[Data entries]
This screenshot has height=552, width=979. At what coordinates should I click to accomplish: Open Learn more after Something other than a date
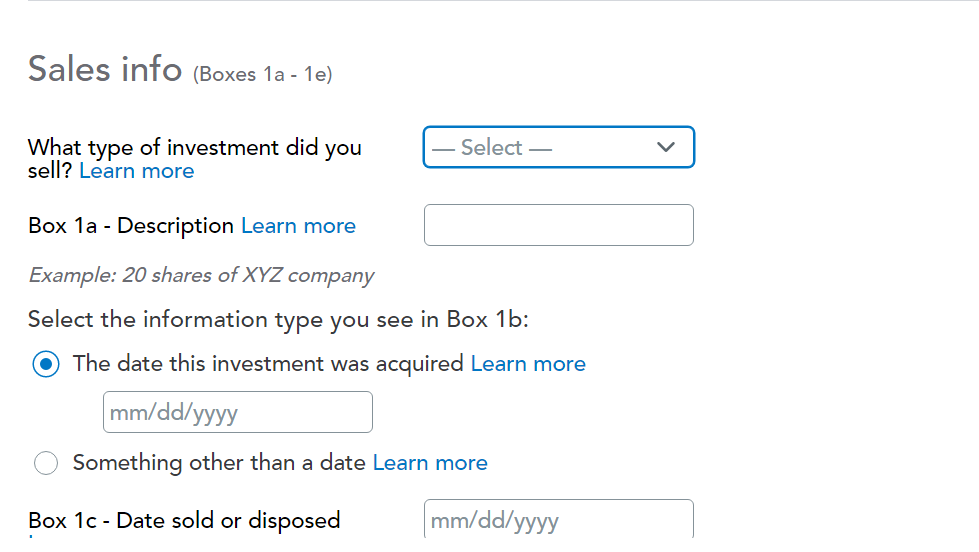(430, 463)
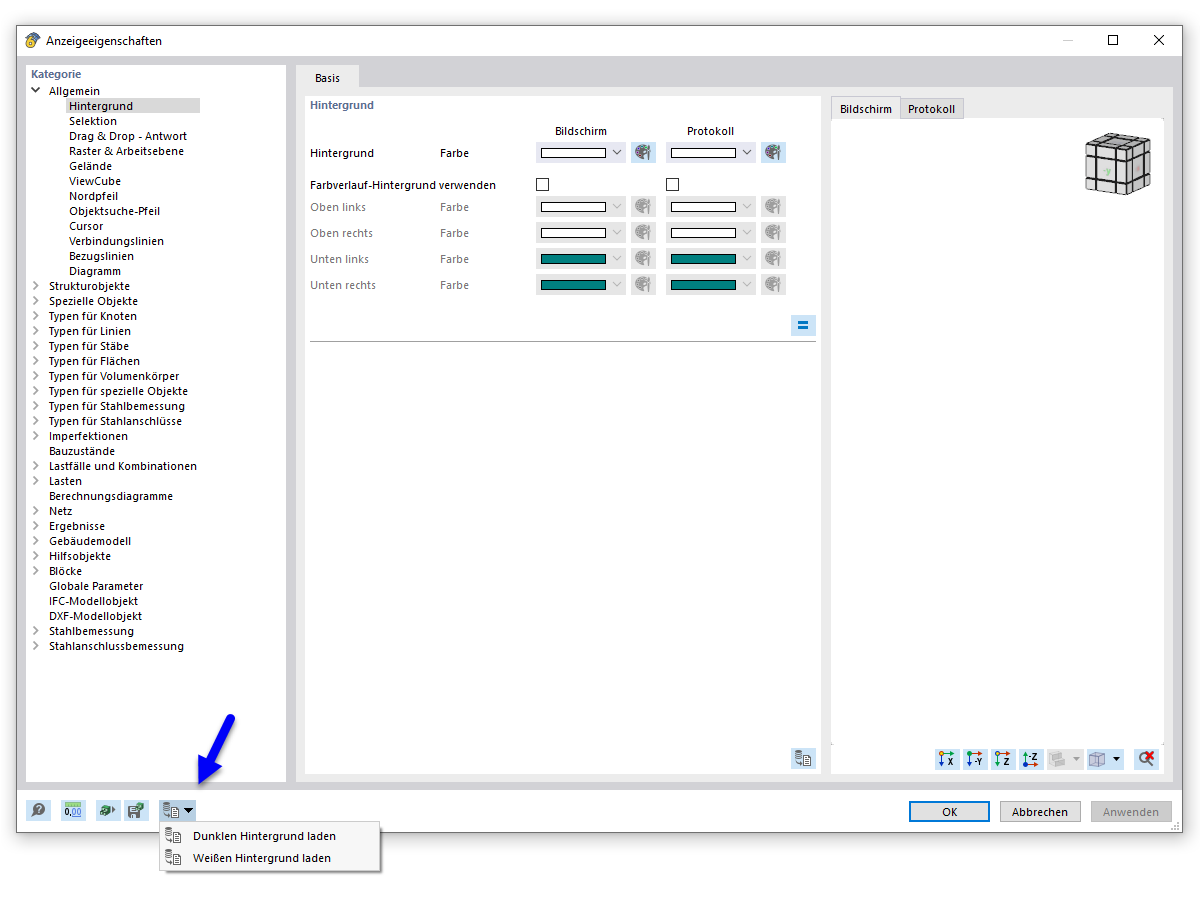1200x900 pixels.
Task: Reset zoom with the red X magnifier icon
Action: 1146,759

...

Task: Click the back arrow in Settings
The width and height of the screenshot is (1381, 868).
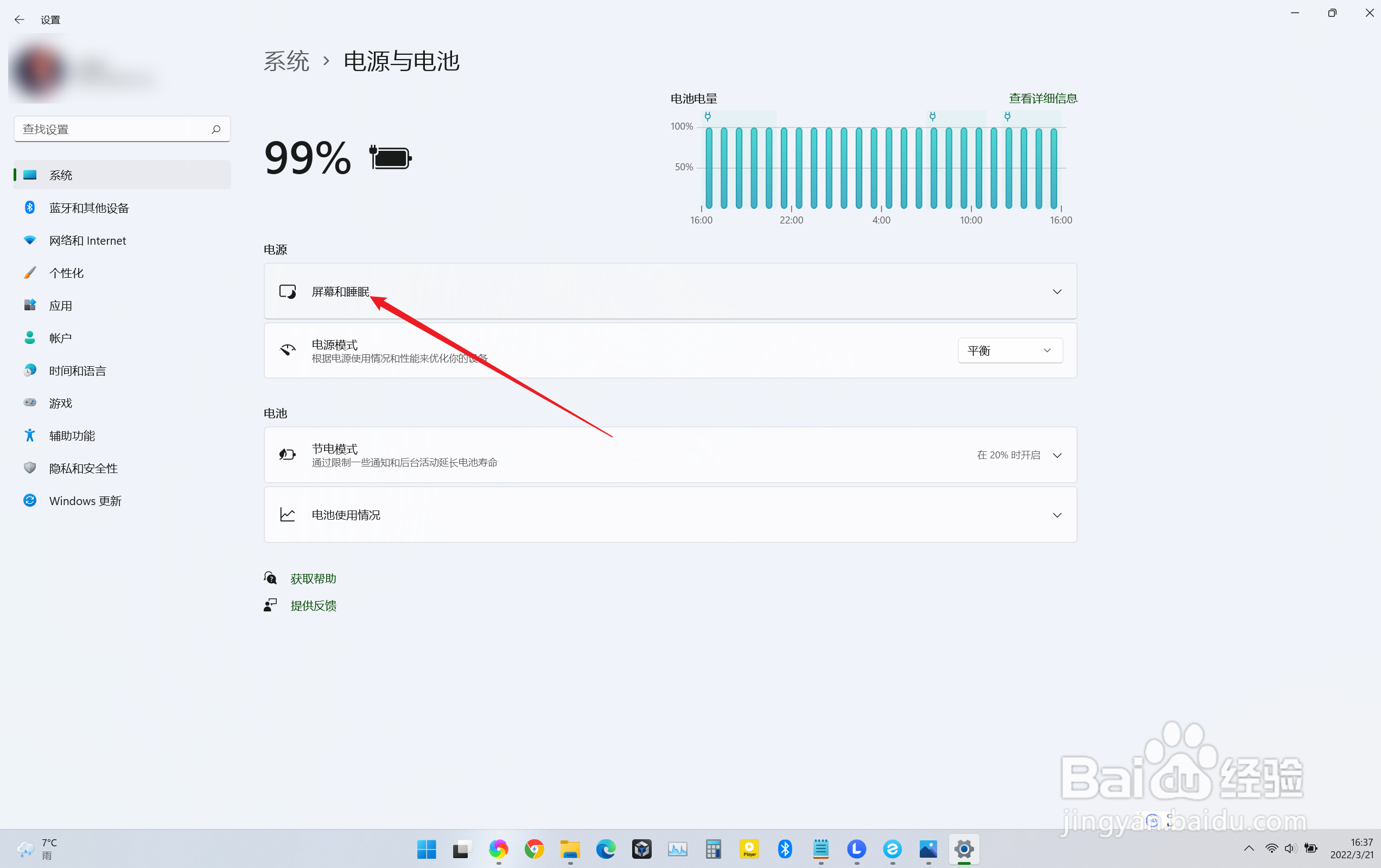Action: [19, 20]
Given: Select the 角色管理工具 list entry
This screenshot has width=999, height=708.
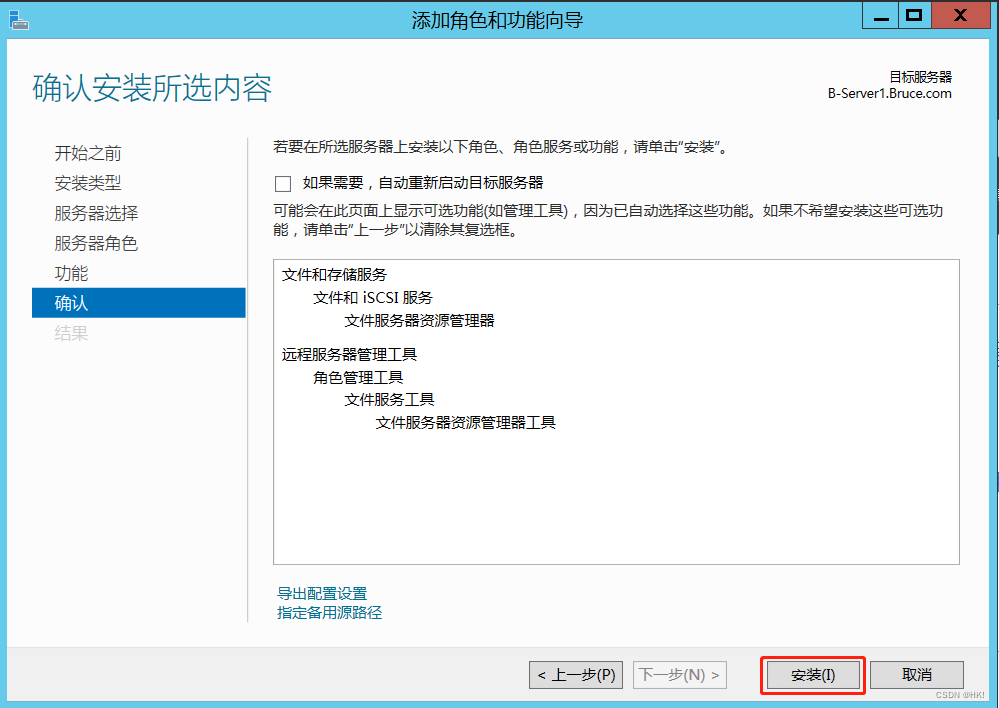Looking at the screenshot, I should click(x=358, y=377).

...

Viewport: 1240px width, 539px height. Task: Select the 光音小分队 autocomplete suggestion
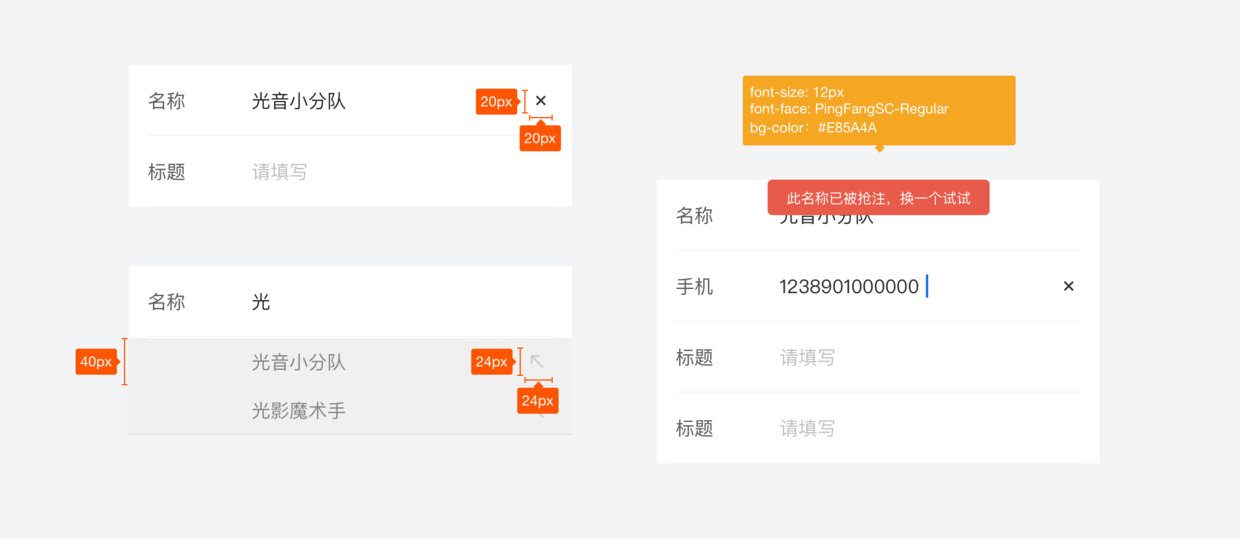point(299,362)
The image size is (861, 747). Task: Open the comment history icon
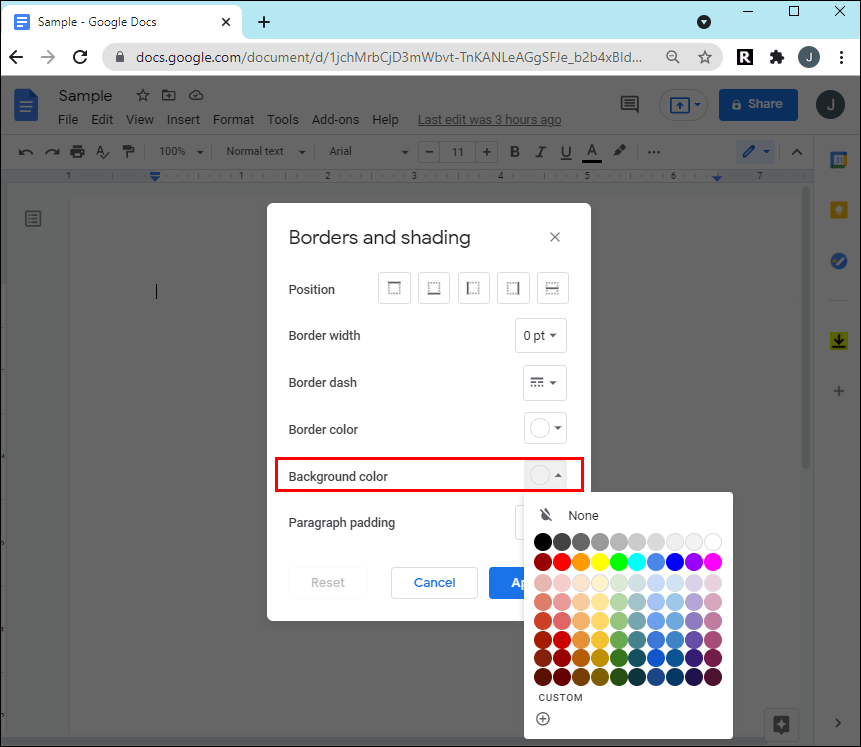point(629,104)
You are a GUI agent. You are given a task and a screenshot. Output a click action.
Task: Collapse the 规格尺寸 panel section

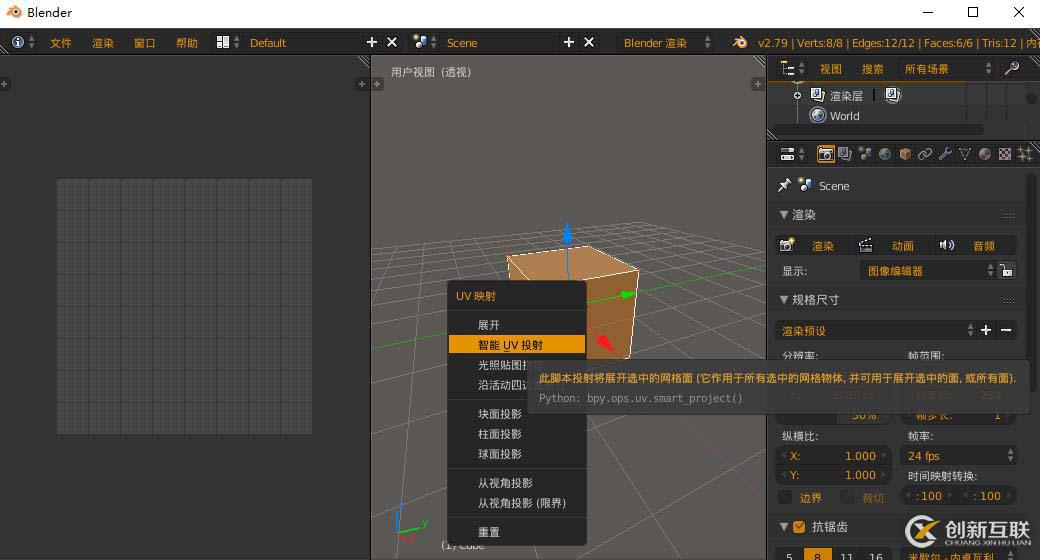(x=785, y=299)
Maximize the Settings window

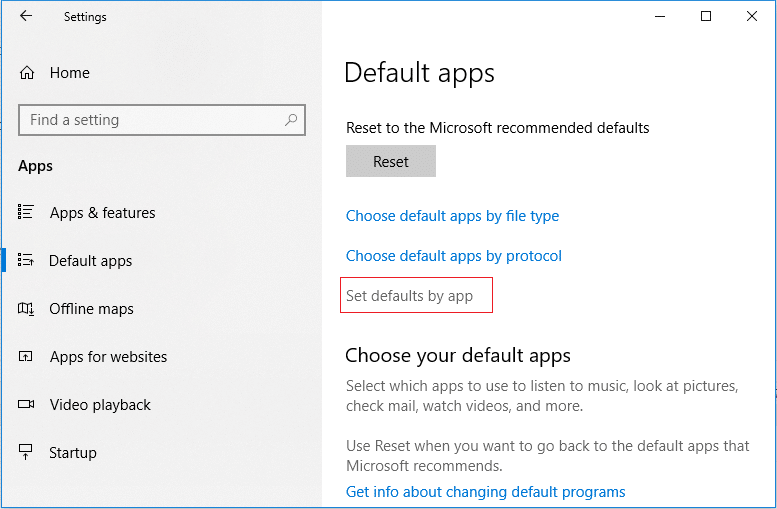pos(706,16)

- [TO DO]
Put the lines between the one holding "Viewport: 1240px width, 539px" and the one holding "pos(706,16)", inclusive, into a JSON list of strings, one string per line, with blank lines omitted. Leave the pictures out of your answer.

- [THE REPLY]
[
  "Viewport: 1240px width, 539px height. Task: Select the 光音小分队 autocomplete suggestion",
  "point(299,362)",
  "The image size is (861, 747). Task: Open the comment history icon",
  "point(629,104)",
  "You are a GUI agent. You are given a task and a screenshot. Output a click action.",
  "Task: Collapse the 规格尺寸 panel section",
  "(x=785, y=299)",
  "Maximize the Settings window",
  "pos(706,16)"
]